BN: What are the trends driving the adoption of security validation?
OZ: The ever-evolving threat landscape is a primary driver. Attackers are constantly introducing new exploits and the only way to ensure optimal security posture is to continuously expose your environment to the latest malicious activity. Another big one is vulnerability fatigue.
There were more than 15,000 vulnerabilities found in 2020 according to Gartner, while only eight percent were exploited by attackers. The accepted train of thought among security operations teams is to be 'patch perfect'. This mindset fuels the never-ending game of patching whack-a-mole -- when one vulnerability gets found and added to the queue for patching, another pops up.

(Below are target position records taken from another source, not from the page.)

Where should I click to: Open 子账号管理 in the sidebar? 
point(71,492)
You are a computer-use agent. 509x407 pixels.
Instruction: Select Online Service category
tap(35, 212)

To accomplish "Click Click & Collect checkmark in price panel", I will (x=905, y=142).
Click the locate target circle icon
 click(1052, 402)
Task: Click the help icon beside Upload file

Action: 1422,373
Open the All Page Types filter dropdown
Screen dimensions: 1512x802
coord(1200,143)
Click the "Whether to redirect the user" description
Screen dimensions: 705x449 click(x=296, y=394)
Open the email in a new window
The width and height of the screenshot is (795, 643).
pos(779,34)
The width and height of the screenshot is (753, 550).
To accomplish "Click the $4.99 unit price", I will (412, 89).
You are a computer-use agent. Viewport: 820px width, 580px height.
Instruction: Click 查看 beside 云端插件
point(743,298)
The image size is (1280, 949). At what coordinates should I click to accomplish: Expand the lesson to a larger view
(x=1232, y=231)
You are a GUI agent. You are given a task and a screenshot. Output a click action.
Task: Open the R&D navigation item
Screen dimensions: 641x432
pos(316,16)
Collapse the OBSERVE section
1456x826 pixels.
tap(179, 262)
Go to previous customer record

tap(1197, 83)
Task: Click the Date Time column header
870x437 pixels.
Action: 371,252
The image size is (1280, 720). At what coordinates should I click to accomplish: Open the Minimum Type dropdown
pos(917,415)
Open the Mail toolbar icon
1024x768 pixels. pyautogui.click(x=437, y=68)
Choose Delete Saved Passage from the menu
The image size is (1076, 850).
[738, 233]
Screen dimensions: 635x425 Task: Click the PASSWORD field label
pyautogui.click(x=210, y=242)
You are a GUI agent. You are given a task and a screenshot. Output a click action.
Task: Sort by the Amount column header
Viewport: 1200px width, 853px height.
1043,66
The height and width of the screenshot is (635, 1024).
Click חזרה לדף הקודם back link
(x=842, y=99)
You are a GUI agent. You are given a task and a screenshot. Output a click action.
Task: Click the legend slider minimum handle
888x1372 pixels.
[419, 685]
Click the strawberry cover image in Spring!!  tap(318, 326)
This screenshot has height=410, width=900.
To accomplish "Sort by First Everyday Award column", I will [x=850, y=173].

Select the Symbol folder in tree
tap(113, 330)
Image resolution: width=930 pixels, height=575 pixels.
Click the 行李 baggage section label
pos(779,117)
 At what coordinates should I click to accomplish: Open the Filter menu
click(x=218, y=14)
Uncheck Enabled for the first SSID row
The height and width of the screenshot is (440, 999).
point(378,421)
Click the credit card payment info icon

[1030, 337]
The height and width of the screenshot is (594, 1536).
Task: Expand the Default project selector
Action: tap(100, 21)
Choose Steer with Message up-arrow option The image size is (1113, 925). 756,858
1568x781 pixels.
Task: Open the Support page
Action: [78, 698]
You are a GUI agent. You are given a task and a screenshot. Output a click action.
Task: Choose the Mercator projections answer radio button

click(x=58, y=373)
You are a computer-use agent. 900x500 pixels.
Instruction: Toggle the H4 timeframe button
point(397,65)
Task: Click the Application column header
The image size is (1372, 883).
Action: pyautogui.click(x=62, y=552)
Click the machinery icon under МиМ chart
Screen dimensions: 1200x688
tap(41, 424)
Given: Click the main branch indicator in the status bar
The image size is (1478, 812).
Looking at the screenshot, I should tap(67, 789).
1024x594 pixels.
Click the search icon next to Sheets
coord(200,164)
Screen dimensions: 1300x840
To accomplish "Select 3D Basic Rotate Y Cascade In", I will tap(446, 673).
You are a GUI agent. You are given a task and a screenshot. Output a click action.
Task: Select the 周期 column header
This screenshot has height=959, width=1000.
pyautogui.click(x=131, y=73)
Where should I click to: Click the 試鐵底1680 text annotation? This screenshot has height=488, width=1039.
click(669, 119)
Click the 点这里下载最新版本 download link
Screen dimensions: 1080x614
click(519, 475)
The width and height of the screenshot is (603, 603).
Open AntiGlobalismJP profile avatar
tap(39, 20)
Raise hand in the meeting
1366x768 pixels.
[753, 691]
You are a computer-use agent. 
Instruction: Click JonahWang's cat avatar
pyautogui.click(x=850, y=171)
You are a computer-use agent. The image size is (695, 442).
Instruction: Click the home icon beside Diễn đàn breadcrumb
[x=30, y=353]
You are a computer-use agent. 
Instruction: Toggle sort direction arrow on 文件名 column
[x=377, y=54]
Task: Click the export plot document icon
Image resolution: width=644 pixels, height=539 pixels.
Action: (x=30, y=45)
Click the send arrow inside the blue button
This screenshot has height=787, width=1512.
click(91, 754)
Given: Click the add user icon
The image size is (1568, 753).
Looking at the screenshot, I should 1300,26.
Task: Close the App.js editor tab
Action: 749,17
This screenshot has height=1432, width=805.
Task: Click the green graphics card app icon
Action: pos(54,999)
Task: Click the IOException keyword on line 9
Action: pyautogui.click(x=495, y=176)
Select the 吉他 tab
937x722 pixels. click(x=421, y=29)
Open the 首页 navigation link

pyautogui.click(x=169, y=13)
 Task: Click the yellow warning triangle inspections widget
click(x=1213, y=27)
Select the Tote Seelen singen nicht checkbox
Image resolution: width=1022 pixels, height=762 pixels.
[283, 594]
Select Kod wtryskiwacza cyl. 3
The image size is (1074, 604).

This amount of patching can be overwhelming -- tiring already overworked and understaffed security teams, and making it impossible to effectively mitigate risk.
Although not labeled as security validation, in a recent Binding Operational Directive, the Cybersecurity and Infrastructure Security Agency (CISA) established specific timeframes for federal civilian agencies to remediate vulnerabilities that known adversaries actively exploit, noting that, "Attackers do not rely only on 'critical' vulnerabilities to achieve their goals; some of the most widespread and devastating attacks have included multiple vulnerabilities rated 'high', 'medium', or even 'low'."
This aligns closely with the concept of security validation. An organization with 3,000 total assets will often have 30 times that many critically ranked vulnerabilities, with 90 percent of them presenting zero legitimate danger because there's either no exploitation available, or from an environment architecture standpoint, it’s simply impossible. At its core, the directive urges organizations to adopt the attacker mindset and prioritize vulnerabilities based on real-world impact, not a CVSS score, like we do.